YOUR GOAL. Look through the data below for the line with "Given: Click the plus stage change icon" and the line with "Click the up-arrow", then output those two and all lines in between, exactly as written.

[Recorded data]

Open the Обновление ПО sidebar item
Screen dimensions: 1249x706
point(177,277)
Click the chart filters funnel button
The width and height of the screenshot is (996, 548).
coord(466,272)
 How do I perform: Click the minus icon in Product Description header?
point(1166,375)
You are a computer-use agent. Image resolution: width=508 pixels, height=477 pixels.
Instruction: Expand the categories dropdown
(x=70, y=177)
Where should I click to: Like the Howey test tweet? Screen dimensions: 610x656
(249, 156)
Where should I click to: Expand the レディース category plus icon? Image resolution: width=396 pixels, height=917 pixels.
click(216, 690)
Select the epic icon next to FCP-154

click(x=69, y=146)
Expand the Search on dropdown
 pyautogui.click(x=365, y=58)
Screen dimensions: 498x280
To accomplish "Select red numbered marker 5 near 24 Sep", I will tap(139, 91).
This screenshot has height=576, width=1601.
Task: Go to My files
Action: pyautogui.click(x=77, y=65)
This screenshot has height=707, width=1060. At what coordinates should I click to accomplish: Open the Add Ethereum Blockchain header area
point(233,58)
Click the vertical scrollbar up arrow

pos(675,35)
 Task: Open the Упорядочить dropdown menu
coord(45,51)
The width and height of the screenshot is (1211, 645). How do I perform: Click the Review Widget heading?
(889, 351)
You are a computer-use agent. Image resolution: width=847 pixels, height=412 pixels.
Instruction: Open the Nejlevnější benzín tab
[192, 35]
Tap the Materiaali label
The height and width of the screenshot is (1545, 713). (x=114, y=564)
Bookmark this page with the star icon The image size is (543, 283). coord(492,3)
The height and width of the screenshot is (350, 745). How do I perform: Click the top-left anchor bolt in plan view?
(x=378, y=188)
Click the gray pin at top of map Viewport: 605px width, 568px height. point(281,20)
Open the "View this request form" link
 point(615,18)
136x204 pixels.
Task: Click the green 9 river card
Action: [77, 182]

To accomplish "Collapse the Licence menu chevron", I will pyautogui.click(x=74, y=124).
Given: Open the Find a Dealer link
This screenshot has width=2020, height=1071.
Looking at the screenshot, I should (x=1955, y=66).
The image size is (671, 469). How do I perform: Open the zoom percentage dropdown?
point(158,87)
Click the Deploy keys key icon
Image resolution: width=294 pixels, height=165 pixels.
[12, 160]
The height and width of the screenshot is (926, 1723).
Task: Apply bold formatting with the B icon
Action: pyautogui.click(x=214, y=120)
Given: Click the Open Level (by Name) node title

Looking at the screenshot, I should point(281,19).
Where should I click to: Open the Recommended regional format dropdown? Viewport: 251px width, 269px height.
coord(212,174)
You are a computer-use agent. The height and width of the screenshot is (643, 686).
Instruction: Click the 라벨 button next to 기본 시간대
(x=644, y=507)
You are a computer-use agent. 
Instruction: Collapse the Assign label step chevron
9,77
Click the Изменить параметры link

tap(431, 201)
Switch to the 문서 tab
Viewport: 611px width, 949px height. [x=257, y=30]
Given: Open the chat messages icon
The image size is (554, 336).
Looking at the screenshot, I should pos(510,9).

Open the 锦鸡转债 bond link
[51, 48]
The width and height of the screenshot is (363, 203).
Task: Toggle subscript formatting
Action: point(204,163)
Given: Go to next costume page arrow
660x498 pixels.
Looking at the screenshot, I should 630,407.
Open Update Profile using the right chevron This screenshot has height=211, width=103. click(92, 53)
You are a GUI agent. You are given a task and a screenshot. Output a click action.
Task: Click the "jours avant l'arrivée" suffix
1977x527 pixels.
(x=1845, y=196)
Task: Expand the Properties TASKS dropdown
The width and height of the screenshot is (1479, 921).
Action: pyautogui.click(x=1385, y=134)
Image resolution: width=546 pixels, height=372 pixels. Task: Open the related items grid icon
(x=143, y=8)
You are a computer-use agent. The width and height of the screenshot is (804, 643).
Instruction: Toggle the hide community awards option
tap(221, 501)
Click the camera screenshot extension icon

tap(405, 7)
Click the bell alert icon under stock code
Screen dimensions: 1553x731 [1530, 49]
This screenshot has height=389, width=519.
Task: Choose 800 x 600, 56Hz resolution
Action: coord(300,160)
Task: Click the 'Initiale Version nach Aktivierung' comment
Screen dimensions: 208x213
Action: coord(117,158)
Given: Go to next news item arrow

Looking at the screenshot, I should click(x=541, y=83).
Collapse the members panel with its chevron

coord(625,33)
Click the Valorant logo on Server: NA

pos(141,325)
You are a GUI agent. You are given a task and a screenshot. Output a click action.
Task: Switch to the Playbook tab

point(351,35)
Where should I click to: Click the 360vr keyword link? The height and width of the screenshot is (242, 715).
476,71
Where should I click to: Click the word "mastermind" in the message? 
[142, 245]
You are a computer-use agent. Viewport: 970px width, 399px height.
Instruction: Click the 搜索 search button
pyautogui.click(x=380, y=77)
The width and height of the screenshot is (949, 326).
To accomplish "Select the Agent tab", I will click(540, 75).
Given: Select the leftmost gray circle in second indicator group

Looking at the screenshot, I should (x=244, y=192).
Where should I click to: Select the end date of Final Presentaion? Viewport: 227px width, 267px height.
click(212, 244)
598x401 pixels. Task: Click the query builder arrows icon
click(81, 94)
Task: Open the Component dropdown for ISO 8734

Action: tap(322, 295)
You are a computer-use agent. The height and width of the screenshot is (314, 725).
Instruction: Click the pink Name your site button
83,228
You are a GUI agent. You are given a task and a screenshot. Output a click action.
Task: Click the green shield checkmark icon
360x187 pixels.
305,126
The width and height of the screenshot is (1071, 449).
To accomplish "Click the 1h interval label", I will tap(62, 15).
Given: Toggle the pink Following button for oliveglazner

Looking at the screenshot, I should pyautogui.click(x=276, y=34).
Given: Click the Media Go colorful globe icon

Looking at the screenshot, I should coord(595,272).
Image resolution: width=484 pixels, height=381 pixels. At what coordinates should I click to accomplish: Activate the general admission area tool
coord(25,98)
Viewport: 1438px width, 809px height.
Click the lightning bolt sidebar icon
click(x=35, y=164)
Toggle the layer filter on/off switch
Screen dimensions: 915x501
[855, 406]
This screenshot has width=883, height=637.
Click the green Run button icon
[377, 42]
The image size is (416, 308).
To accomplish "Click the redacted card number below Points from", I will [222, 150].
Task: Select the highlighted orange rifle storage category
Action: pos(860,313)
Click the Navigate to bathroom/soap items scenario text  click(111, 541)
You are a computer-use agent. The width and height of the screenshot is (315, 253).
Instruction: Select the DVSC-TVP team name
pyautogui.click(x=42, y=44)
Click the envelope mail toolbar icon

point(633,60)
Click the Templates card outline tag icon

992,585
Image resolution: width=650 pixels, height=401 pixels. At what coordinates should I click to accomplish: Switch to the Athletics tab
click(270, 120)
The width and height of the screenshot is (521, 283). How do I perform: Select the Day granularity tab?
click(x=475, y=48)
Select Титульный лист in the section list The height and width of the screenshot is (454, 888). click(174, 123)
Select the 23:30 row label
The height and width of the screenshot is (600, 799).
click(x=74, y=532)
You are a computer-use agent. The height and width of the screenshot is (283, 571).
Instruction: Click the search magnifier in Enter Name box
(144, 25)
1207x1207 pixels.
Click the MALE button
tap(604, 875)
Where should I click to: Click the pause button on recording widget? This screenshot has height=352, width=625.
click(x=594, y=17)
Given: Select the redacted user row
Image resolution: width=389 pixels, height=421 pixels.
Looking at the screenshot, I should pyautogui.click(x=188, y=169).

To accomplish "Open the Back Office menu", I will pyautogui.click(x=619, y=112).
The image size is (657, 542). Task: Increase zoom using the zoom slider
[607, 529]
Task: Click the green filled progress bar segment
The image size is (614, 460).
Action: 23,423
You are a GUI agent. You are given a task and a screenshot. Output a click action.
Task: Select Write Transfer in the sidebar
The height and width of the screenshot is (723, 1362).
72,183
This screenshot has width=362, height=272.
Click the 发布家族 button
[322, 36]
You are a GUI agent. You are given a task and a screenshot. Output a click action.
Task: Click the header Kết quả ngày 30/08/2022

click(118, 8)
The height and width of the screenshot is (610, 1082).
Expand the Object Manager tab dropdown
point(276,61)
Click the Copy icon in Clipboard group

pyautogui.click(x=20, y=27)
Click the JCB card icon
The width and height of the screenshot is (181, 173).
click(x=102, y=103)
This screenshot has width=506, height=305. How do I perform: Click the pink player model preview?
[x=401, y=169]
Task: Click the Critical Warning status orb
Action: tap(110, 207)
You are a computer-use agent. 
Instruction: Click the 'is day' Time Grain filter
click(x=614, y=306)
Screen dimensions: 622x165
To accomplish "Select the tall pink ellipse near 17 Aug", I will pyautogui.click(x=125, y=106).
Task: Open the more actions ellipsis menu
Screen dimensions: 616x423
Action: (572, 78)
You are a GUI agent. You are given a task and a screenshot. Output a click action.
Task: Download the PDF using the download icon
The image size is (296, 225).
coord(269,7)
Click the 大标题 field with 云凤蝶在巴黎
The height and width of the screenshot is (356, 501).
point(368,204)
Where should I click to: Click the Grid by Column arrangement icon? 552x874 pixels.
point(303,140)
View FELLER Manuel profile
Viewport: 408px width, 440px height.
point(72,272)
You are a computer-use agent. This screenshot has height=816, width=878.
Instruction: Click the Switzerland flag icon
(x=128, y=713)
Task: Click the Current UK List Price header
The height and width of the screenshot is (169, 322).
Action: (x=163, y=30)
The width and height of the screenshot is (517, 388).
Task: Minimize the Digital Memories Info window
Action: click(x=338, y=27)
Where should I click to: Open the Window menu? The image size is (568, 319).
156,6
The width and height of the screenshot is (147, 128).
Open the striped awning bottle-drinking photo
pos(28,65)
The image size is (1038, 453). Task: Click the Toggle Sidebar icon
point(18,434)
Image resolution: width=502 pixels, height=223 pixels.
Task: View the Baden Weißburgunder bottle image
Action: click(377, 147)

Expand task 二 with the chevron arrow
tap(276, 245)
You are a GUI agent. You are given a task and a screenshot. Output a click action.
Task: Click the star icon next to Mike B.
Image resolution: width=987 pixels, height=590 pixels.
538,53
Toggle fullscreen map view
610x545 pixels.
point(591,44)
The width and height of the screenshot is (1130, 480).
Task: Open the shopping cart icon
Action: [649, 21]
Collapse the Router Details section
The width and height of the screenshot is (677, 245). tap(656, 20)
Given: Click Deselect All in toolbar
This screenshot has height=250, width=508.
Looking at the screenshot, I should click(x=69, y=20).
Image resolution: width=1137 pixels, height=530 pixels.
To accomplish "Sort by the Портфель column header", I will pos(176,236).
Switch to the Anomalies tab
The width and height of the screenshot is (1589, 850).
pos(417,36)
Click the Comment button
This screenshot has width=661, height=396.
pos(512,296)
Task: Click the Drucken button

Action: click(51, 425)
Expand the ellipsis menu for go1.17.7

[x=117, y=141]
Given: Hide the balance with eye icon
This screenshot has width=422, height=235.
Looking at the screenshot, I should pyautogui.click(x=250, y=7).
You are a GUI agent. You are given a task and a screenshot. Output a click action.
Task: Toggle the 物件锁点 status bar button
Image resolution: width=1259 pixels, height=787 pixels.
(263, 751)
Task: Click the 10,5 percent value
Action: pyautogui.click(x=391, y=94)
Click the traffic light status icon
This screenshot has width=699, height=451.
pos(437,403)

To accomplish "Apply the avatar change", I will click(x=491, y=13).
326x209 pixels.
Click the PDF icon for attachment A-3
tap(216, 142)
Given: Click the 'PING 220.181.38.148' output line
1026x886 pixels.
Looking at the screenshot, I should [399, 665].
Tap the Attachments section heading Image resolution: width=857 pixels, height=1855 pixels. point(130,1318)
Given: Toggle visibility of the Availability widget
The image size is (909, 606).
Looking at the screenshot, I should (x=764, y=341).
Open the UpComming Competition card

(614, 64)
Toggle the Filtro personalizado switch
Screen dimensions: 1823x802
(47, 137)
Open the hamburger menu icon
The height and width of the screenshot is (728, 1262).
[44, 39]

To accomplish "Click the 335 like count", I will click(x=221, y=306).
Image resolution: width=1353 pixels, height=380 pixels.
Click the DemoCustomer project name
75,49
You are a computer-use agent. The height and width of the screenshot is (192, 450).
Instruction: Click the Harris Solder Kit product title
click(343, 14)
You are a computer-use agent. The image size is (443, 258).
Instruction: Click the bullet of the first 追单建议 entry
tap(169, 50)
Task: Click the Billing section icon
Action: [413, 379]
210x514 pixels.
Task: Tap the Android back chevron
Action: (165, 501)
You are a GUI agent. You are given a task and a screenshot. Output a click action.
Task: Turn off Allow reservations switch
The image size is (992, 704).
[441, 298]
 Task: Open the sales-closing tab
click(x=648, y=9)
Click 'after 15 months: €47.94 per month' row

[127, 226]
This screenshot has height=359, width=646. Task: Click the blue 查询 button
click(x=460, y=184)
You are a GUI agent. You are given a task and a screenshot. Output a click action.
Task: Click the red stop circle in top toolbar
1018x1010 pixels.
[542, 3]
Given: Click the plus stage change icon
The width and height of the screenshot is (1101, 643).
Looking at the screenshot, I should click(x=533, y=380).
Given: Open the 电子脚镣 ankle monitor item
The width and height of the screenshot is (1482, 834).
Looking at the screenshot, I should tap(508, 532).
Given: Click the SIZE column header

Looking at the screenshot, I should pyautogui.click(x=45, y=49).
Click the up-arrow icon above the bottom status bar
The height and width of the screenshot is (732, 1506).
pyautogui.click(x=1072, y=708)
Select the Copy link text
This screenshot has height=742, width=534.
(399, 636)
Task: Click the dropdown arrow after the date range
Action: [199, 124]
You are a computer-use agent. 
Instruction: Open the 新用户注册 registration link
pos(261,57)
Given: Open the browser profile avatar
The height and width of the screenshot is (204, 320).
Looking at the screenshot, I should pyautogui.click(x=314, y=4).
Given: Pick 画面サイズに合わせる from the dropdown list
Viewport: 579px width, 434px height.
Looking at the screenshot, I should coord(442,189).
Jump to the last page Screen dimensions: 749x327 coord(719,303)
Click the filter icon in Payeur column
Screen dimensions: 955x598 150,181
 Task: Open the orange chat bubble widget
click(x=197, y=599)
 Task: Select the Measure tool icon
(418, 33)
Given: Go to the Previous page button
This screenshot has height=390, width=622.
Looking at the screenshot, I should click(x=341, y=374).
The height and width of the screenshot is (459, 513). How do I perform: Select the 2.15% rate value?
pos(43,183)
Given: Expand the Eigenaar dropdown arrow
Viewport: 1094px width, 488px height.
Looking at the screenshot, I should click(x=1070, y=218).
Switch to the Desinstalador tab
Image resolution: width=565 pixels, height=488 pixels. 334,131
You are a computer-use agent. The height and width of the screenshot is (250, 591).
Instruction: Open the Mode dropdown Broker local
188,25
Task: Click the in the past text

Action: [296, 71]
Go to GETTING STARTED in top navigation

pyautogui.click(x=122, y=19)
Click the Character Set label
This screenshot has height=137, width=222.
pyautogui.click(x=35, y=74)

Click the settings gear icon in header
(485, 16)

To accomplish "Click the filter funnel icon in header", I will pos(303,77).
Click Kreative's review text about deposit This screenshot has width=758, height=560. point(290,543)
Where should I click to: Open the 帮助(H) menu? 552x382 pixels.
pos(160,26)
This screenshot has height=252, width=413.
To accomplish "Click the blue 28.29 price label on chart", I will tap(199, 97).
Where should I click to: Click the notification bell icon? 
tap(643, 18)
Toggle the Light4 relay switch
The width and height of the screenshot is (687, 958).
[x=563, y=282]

OUTPUT FOR THIS EXERCISE.
Given: Click the plus stage change icon
The width and height of the screenshot is (1101, 643).
Looking at the screenshot, I should click(x=533, y=380).
Given: Open the 电子脚镣 ankle monitor item
The width and height of the screenshot is (1482, 834).
Looking at the screenshot, I should tap(508, 532).
Given: Click the SIZE column header

Looking at the screenshot, I should pyautogui.click(x=45, y=49).
Click the up-arrow icon above the bottom status bar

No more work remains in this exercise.